E poichè il battello s'avvicinava alla riva e villa Claresi già appariva fra il verde, ella fece l'atto d'avviarsi all'uscita. Ma il giovine le porse la mano, afferrò la sua, la trattenne ancora un momento, le domandò con tutta l'anima nello sguardo: – Mi permette di confidarmi adesso? Verrò domani da lei. Ho ancora tante cose da dirle, tante. E bisogna ch'io gliele dica.
Ella esitava a rispondere ed egli la incalzò di domande corrucciate.
– Non è libera ora? Di che ha paura? Mi disprezza ancora? Non mi crede? Sono un uomo d'onore e voglio darle la mia vita.

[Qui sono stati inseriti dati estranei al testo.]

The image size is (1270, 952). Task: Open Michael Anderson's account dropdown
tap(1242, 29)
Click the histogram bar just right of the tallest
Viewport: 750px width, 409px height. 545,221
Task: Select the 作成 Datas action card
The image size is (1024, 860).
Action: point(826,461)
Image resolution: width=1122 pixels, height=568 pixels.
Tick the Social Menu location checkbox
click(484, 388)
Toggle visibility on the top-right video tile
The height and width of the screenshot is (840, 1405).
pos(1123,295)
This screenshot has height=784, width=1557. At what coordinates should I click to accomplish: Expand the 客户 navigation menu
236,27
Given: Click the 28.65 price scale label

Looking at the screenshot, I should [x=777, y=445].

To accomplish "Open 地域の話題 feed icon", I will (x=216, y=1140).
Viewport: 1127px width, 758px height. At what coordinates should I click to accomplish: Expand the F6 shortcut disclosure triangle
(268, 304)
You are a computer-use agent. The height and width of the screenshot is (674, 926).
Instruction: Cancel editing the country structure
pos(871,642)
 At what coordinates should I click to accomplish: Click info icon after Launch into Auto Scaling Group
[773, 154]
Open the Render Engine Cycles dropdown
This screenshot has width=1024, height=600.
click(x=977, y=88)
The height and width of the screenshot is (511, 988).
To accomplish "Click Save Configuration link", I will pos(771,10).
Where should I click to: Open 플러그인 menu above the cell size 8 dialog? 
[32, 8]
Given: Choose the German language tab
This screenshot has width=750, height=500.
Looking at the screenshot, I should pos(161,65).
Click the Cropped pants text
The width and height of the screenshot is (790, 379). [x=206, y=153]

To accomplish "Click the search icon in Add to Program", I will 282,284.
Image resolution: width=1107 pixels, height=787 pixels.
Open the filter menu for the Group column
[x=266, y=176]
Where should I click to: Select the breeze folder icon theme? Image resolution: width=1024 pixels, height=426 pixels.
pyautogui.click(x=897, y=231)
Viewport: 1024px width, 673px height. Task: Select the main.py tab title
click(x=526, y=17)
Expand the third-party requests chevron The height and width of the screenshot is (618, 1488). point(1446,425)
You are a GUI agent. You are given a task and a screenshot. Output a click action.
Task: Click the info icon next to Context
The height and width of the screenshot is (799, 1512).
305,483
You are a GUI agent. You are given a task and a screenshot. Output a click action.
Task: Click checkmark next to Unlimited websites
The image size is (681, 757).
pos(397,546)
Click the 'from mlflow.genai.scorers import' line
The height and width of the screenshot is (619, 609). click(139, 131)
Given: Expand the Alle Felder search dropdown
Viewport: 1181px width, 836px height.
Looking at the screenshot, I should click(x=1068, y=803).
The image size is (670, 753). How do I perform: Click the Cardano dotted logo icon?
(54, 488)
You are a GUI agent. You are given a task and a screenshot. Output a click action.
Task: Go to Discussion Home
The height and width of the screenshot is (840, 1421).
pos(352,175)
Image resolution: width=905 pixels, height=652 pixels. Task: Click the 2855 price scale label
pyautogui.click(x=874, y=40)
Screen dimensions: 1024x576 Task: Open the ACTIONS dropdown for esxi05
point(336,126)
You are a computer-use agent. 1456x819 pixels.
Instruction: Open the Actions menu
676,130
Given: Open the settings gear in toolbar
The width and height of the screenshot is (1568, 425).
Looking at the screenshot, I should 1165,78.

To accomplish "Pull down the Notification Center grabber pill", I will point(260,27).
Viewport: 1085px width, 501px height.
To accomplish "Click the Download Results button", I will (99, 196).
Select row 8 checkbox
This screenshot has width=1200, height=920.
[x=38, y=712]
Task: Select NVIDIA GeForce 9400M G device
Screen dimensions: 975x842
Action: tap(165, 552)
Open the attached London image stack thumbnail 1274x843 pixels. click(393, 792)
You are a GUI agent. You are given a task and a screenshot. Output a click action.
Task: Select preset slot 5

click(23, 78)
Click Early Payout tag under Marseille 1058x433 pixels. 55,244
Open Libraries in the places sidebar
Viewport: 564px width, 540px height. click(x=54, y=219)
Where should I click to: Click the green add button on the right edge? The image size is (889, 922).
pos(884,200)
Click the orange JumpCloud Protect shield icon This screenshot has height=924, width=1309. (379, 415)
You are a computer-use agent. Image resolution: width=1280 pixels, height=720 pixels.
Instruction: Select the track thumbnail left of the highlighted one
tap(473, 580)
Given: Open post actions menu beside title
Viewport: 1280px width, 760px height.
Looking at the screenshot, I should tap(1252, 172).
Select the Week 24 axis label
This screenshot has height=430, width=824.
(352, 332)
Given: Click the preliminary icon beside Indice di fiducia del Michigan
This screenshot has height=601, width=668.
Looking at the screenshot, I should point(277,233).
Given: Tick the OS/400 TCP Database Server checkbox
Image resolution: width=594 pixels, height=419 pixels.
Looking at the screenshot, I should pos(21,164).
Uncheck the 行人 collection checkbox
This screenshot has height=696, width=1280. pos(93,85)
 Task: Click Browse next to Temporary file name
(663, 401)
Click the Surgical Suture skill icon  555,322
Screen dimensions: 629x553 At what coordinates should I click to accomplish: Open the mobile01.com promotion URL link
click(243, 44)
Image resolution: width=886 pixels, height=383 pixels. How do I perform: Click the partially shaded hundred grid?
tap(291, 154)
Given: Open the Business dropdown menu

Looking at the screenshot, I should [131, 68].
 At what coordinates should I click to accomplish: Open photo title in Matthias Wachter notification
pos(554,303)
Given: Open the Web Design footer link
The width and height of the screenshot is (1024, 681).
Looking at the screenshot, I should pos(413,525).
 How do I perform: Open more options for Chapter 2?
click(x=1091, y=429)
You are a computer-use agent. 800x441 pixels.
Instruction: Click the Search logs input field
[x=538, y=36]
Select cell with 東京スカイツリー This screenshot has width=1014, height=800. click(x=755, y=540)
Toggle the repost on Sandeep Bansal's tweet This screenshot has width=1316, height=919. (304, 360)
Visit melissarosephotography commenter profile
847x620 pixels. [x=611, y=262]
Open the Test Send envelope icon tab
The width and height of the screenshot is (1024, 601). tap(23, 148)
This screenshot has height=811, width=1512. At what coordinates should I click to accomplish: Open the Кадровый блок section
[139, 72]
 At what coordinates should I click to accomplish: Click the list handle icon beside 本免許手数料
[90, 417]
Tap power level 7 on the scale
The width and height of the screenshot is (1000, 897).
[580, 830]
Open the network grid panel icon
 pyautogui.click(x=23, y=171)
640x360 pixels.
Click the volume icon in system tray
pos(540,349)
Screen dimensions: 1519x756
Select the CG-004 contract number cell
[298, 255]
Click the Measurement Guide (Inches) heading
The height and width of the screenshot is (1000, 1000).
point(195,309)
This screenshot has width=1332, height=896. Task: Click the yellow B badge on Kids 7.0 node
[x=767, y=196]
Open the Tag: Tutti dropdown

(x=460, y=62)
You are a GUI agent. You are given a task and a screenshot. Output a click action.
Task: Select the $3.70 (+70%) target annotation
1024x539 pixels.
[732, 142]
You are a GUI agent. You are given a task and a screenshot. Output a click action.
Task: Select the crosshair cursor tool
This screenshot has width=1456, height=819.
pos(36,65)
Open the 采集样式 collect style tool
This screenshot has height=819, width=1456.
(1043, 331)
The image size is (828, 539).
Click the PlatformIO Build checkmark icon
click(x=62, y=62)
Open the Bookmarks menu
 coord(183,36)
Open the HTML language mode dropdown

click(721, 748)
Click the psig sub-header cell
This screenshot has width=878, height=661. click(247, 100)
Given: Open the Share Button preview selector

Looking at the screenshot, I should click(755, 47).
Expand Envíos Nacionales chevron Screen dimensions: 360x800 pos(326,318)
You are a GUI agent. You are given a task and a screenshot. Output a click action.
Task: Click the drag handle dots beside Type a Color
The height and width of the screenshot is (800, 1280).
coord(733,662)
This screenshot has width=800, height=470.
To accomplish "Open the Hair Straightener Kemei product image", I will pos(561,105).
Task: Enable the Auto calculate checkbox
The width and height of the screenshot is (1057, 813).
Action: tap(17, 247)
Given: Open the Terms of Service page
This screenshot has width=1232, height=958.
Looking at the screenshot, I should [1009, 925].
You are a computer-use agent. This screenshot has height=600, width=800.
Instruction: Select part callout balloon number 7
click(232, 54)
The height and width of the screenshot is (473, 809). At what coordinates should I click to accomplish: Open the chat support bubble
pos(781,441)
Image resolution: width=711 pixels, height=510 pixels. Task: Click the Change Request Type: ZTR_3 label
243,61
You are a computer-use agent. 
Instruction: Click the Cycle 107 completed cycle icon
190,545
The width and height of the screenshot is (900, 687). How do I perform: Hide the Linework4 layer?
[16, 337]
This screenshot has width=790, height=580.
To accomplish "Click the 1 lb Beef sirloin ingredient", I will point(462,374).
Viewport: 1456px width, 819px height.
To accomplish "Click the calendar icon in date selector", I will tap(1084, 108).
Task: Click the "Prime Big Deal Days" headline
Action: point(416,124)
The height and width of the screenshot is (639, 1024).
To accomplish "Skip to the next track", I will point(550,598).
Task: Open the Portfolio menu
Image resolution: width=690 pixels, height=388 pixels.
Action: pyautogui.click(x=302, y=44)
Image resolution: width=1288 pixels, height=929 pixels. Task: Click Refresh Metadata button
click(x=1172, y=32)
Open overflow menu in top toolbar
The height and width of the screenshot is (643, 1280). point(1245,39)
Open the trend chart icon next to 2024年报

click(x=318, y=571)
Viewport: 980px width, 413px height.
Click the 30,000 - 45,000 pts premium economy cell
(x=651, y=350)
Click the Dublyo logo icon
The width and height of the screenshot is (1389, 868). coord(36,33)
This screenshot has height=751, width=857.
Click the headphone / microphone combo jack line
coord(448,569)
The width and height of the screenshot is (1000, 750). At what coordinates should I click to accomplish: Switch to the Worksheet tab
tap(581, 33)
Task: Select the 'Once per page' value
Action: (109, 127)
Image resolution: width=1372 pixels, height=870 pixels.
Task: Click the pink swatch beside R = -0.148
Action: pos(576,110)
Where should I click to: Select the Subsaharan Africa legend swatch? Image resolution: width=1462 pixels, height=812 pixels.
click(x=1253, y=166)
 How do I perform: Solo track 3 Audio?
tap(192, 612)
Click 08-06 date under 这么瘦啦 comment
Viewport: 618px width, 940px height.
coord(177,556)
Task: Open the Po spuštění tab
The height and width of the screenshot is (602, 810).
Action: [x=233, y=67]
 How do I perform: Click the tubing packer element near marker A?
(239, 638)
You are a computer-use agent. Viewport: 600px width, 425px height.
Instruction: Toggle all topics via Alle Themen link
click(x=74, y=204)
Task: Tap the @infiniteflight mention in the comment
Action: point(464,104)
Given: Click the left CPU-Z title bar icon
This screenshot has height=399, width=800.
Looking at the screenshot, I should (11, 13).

– Silenzio! – ella disse con un lieve ridere sommesso scendendo la scaletta seguita da Romeo Valturba. E come furono in basso presso il rumore assordante delle macchine in moto, si fissarono un lungo momento senza parola, costretti dalla folla a una tale vicinanza ch'ella incontro al suo braccio sentiva battere il cuore del giovine.
Gli uomini gettarono il ponte d'approdo e quando tutti furono passati, anche la contessa Gabriella Claresi vi si diresse con un gesto di saluto.
– A domani, dunque? – la supplicò Romeo Valturba, ed ella gli si volse, abbassò il capo in un cenno di consenso.
Quindi attraversò il ponte ultima e sola sottile e nera, con la bella persona drappeggiata nobilmente nel velo vedovile.